**HOW TO COMPLETE THIS TASK:** Beginning with the line below that contains "Veerle (165, 2240)" and ending with the line that contains "December (396, 922)", copy every line exactly. Copy nothing else.

Stored data
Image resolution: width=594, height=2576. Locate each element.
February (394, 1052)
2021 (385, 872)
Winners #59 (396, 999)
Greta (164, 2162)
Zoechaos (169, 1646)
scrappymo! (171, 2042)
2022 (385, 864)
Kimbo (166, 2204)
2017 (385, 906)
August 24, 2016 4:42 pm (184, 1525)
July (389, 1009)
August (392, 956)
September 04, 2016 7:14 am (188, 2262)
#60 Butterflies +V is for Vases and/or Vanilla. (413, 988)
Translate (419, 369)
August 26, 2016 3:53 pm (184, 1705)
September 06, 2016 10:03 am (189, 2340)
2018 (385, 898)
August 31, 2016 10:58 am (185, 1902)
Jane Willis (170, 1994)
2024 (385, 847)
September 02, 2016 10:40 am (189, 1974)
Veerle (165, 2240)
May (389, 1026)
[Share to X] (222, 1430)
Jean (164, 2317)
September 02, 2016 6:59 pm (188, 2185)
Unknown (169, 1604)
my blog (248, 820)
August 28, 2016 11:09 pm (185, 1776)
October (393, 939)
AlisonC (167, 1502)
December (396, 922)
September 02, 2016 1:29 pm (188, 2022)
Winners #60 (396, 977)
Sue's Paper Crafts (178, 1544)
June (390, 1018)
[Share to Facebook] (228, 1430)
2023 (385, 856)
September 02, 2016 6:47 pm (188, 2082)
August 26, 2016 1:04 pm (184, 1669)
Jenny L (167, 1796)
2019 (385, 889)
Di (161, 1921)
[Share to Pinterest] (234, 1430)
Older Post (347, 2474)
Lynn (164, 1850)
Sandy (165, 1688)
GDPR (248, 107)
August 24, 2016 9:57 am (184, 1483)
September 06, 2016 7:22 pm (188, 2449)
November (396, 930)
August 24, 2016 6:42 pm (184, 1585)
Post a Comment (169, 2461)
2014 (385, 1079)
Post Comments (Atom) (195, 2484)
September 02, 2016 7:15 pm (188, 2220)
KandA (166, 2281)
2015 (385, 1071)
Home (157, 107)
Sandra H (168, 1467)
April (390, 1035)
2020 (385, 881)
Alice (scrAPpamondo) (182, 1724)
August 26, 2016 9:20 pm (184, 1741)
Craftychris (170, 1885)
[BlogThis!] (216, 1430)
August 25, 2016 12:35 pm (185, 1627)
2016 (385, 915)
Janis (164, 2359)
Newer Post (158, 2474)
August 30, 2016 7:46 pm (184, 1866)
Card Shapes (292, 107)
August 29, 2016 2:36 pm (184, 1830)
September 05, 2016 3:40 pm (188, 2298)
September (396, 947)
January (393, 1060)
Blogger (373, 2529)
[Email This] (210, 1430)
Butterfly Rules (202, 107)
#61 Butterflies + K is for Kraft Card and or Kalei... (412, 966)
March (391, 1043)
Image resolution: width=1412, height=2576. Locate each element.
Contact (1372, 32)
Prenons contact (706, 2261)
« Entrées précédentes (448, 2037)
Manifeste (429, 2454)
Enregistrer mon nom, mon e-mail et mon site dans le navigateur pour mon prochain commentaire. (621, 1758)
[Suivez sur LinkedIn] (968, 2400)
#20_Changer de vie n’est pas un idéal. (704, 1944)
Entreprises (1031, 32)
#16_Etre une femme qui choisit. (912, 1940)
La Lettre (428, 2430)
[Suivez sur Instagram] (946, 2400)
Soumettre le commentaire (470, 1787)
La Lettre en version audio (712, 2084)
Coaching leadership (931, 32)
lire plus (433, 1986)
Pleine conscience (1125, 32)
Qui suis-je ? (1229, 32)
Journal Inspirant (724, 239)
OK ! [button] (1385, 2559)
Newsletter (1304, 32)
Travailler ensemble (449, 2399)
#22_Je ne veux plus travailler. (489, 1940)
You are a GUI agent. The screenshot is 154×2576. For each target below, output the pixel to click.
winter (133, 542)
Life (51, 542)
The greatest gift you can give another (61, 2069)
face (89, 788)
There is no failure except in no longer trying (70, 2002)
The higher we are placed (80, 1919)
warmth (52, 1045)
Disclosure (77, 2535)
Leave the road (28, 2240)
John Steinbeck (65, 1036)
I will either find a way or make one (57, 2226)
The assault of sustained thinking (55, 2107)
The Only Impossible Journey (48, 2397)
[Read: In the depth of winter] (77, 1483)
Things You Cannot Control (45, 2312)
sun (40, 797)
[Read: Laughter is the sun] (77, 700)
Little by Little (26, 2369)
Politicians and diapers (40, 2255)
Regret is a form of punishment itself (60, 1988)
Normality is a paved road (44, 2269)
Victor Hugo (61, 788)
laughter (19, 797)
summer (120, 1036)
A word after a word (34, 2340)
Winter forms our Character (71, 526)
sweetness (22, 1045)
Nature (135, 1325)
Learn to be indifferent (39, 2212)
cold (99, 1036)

**EXERCISE OUTPUT:**
Veerle (165, 2240)
May (389, 1026)
[Share to X] (222, 1430)
Jean (164, 2317)
September 02, 2016 6:59 pm (188, 2185)
Unknown (169, 1604)
my blog (248, 820)
August 28, 2016 11:09 pm (185, 1776)
October (393, 939)
AlisonC (167, 1502)
December (396, 922)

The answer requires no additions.